Development¶

📦 Dependencies¶

All Python dependencies are listed in requirements.txt. The new productivity tools use only standard library features:

Tool	Python Packages	External Tools
TodoWrite	Standard library only	None
Edit Tool	Standard library only	None
Glob Search	Standard library (`glob`)	None
Grep Search	Standard library (`subprocess`)	ripgrep (optional)
Error Handler	Standard library (`functools`)	None
Git Safety	Standard library (`subprocess`)	git
Plan Mode	Standard library (`json`, `os`)	None
Background Tasks	Standard library (`threading`)	None

External Tools:

ripgrep: Required for grep_search tool. Install via system package manager (see Installation section).
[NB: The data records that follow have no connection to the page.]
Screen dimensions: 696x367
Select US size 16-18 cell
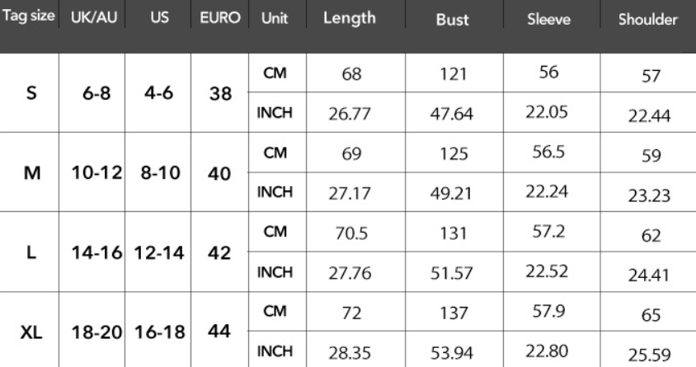tap(159, 332)
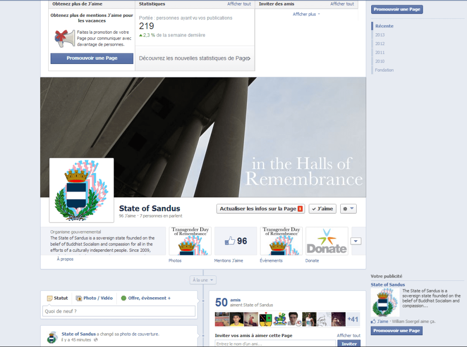Click the Quoi de neuf status input field
This screenshot has height=347, width=467.
[x=119, y=310]
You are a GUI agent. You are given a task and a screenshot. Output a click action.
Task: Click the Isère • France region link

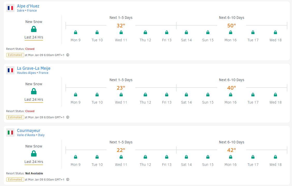tap(27, 11)
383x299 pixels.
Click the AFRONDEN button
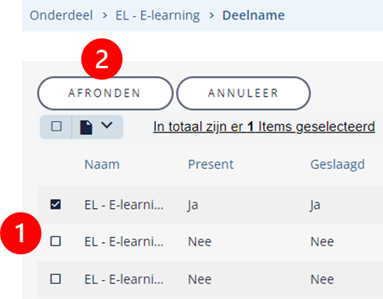105,93
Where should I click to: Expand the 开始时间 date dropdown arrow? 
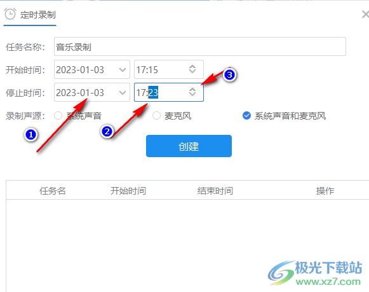click(123, 70)
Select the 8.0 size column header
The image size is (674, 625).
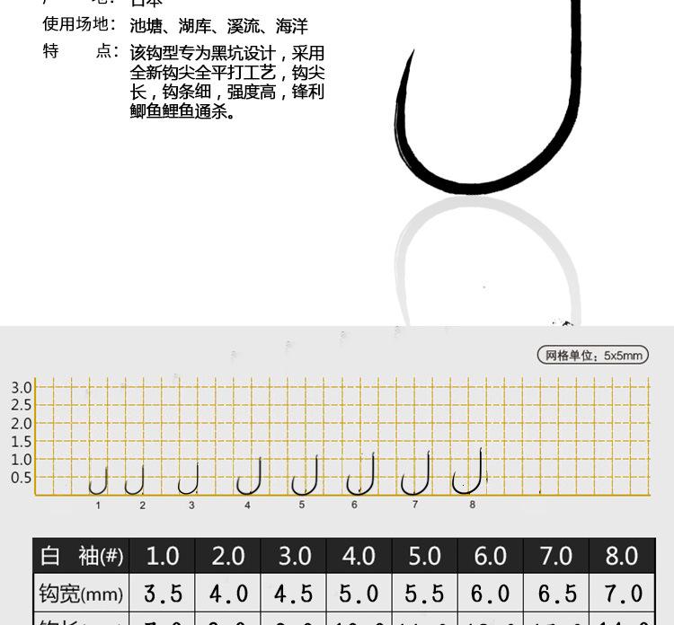[x=622, y=556]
If not installed, the assistant automatically falls back to slower alternatives.

Core Python Packages:

langgraph: Agent orchestration framework
langchain, langchain-core: LLM abstraction layer
langchain-ollama: Ollama integration
langchain-aws: AWS Bedrock integration
langchain-openai: OpenAI integration (also used for Bedrock Mantle OpenAI/Responses protocols)
langchain-anthropic: Anthropic integration (Bedrock Mantle anthropic protocol)
aws-bedrock-token-generator: Bearer-token auth for Bedrock Mantle
mcp, mcp[cli]: Model Context Protocol
ollama: Local LLM support
boto3: AWS Bedrock/SageMaker
tiktoken: Token counting
chromadb, faiss-cpu: Vector stores for RAG
PyPDF2, python-docx: Document readers
Pygments: Code syntax highlighting
prompt_toolkit: Interactive CLI
brave-search-python-client: Web search
crawl4ai: Web crawling

🛠️ Development¶

Testing¶

The test suite uses pytest and is split into two tiers under tests/:

tests/unit/ — fast, deterministic tests for pure logic (BM25, reasoning helpers, response parsing, subtask parsing, the tool error handler, git-safety command classification, file editing/search, bash timeout handling, and episodic-memory heuristics). No LLM, Ollama, or network required, so they run in seconds and don't need a config.yaml.
tests/integration/ — end-to-end tests that drive the real agent against a live Ollama server and the MCP subprocess (routing, tool calls, bash timeout, no silent empty turns). Marked with @pytest.mark.integration and auto-skipped unless a runtime utils/config.yaml exists and the configured Ollama host is reachable.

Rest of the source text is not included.